GC is a mechanism for managing memory at runtime. There are several methods including: mark-and-sweep and reference counting. Different language runtimes use different GC mechanisms, each asking for tradeoffs. eg. Java uses mark-and-sweep, which runs less frequently, but the sweep stage ‘stops the world’ and tidies up. I will be discussing CPython implementation and call it python for brevity (saving a character is very important). There are JPython and IronPython, which rely on JVM and CLR GC mechanisms respectively.

Mechanism

CPython uses reference counting with an optimisation to eliminate cyclic references, hence slower runtime. Similarly to pointers in C, the variable name is created on the stack and the pointer on the heap. Each created object has a field for storing its reference count - the number of variables that refer to the object. As soon as the refcount falls to 0, the GC collects/tidies up the object.
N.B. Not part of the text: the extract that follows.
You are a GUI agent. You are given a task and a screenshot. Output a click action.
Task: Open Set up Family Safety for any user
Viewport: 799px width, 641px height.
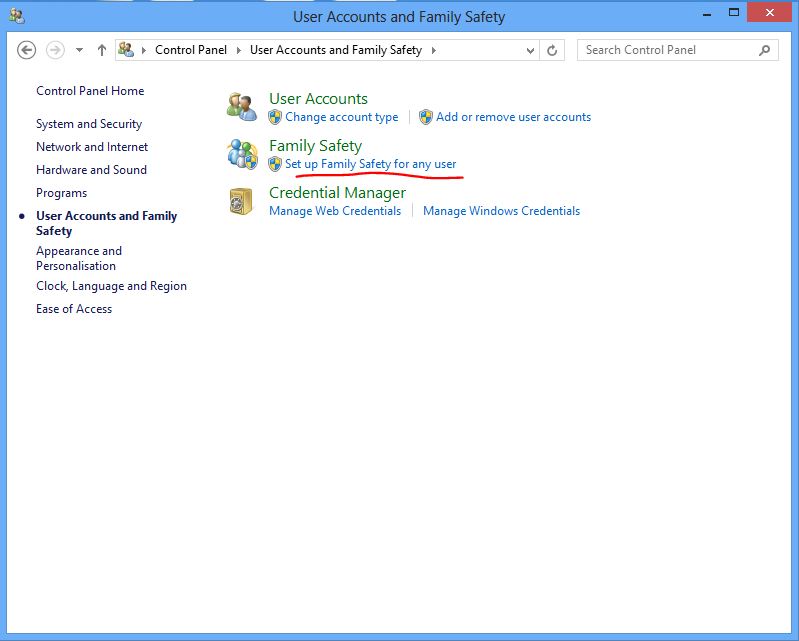point(370,164)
Doing simple reference counting is prone to not deleting cyclically referenced objects. eg. If Object A refers to Object B and Object B to Object A, they will never get collected using simple reference counting (both will always have a ref count of at least 1).
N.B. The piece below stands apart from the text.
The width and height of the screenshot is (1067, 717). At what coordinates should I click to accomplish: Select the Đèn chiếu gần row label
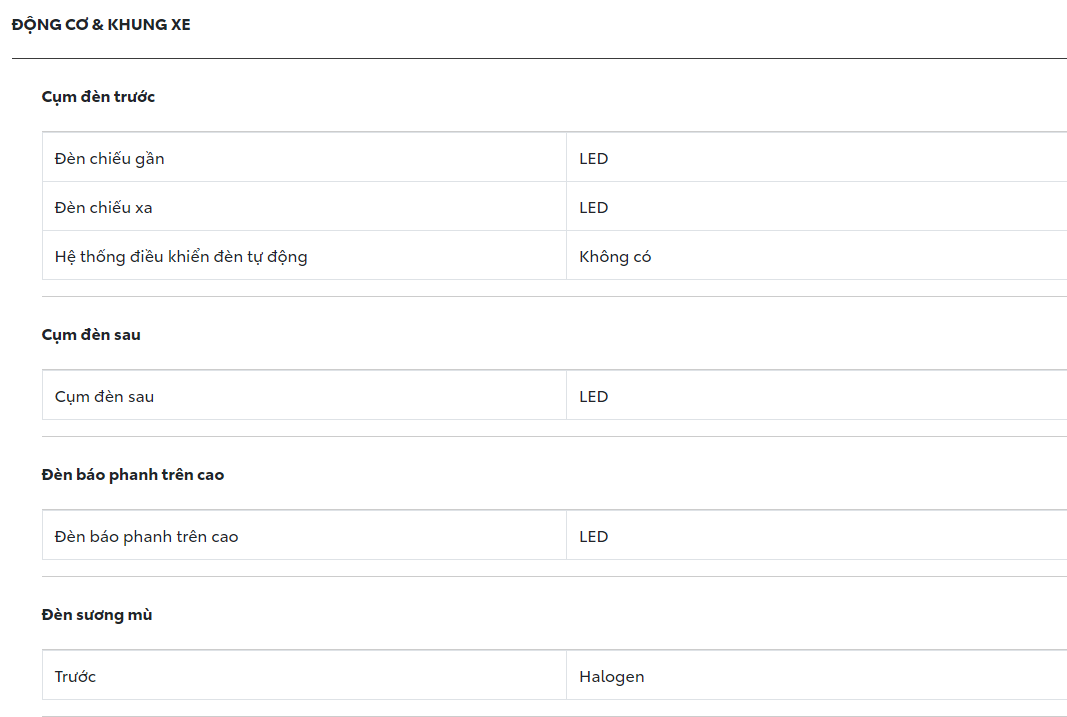(x=110, y=159)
Difference between py2 and py3 gc.

Python3 has a get_stats() method, which returns a list of dictionaries containing per-generation statistics.

Interacting

THere is a builtin module called gc, which allows you to enable, disable or run GC at any point in your programme. Some explanations that I read say you can change the number of generations, yet I can’t find a method for that. The gc.set_threshold() command throws a “TypeError: takes at most 3 arguments (4 given)“.

Optimisations/heuristics

Generations

All objects are split into 3 exclusive generations. The idea behind it is that objects won’t live long, so younger generations are GC’ed more often than older generations. Generation 0 is where the newly created object lives, until it’s spent enough time to be promoted.

Global value reuse

When a new variable (reference) is created, the python runtime checks if an object with such a value already exists. If it does, the new variable doesn’t create a reference, instead it increases the refcount of int_object with value 10 to 2 as below. This works either when the object a new object is created or a primitive object’s value is changed to match the value of an already existing object.

>>> x = 10
>>> y = 10
>>> x is y
True
>>> id(x) == id(y)
True
>>> z = 9
>>> id(z) == id(y)
False
>>> z += 1
>>> id(z) == id(y)
True

Python creates an int object on the heap. If a new variable is created on the stack and assigned to a value, python sets up a reference between the new variable and the already existing object.